ES-Commands

說明

對一些常用的或在官網文檔中不易找到的 ES 命令，做個簡單整理，方便查找，想起時再做更新和維護。

Ps：大多命令爲基於 5.4.2 版本 ES 集羣。

Commands

索引縮容（減少主分片數）

es-5.4 官方文檔： https://www.elastic.co/guide/en/elasticsearch/reference/5.4/indices-shrink-index.html

首先，修改原索引 test 設置：索引設爲只讀狀態；

PUT /test/_settings
{
  "settings": {
    "index.blocks.write": true 
  }
}

然後，創建目標索引 shrink_test ，並設置目標索引 shrink_test 的分片數和副本數；
目標索引 shrink_test 的分片數必須比原索引 test 的分片數小，且收縮後的分片數必須是原始分片數的一個因數：
如原8個分片可收縮爲 4、2、1，原分片數爲素數（如7,11）則只能收縮爲 1 個分片。

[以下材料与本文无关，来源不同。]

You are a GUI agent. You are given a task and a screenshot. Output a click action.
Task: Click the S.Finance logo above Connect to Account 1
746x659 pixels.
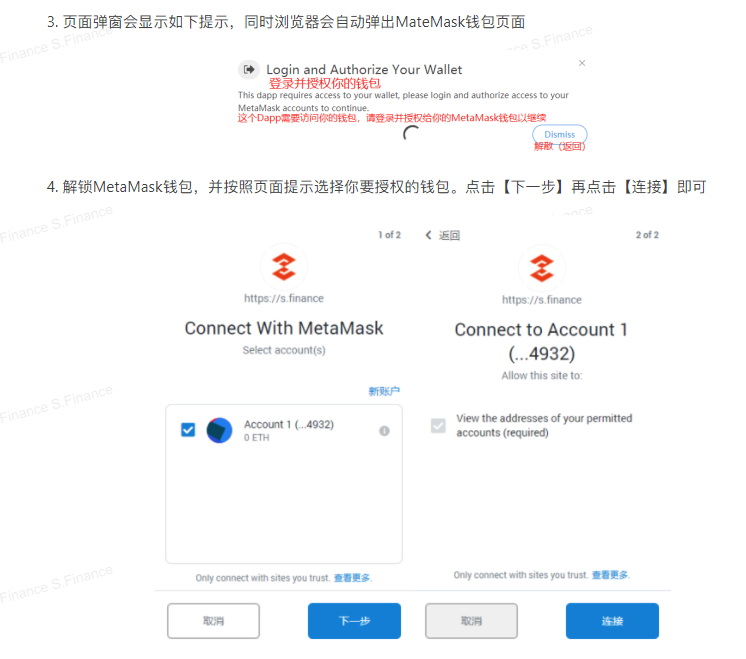[541, 268]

POST test/_shrink/shrink_test
{
  "settings": {
    "index.number_of_replicas": 1,
    "index.number_of_shards": 1, 
    "index.codec": "best_compression" 
  },
  "aliases": {
    "test_alias": {}
  }
}

執行命令後，可通過查看集羣狀態，判斷索引是否已縮容結束，若成功縮容結束，原索引 test 仍存在且處於只讀狀態，可刪除原索引。

索引擴容（增加主分片數）

注：

ES 5.x 版本索引不支持增加主分片數，除非通過 Reindex API 的方式重建索引；

ES 6.x 版本起，索引可支持增加主分片數，但有限制：不支持增量重新分片，本例子以 ES 6.7.2 版本爲例。

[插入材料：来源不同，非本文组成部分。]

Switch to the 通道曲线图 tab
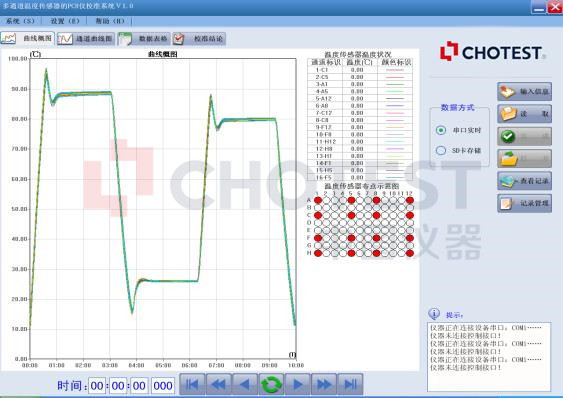 pyautogui.click(x=86, y=39)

Indices APIs » Split Index

es-6.7 官方文檔：https://www.elastic.co/guide/en/elasticsearch/reference/6.7/indices-split-index.html

說明

1、動態擴容分片，在索引創建時必須指定 index.number_of_routing_shards 參數，已創建好的索引，更新 settings 增加 routing_shards 參數或更新 routing_shards 參數，均無法動態擴容分片（即 es 不支持增量重新分片）;

2、動態擴容分片時，必須將源索引阻塞寫操作，擴容結束才能寫

目的：防止 split 過程中出現問題，導致數據丟失

3、可以拆分索引的次數（以及每個原始分片可以拆分成的分片數）由 index.number_of_routing_shards 設置決定。routing_shards 的數量指定內部使用的散列空間，以便在具有一致散列的分片中分發文檔。例如， number_of_routing_shards 設置爲 30（5 x 2 x 3）的5個分片索引可以用因子2或3拆分。換句話說，它可以拆分如下：

5 → 10 → 30 (split by 2, then by 3)
5 → 15 → 30 (split by 3, then by 2)
5 → 30 (split by 6)

原理

拆分的工作原理如下（摘自官網）：

首先，它創建一個新的目標索引，其定義與源索引相同，但主分片數量較多；
然後，它將源索引中的段硬鏈接到目標索引（如果文件系統不支持硬鏈接，則會將所有段複製到新索引中，這是一個更耗時的過程）；
創建低級文件後，所有文檔將hashed，已刪除屬於不同分片的文檔。
最後，恢復目標索引，好像它是一個剛重新打開的封閉索引。

使用

創建源索引 & 阻塞寫操作

PUT my_source_index
	{
		"settings": {
			"index.number_of_shards": 2,
			"index.number_of_routing_shards": 30,
			"index.blocks.write": true
		}
	}

動態擴容分片 & 設置別名

目標索引的分片數必須是 routing_shards 的一個公約數，且大於源索引的分片數。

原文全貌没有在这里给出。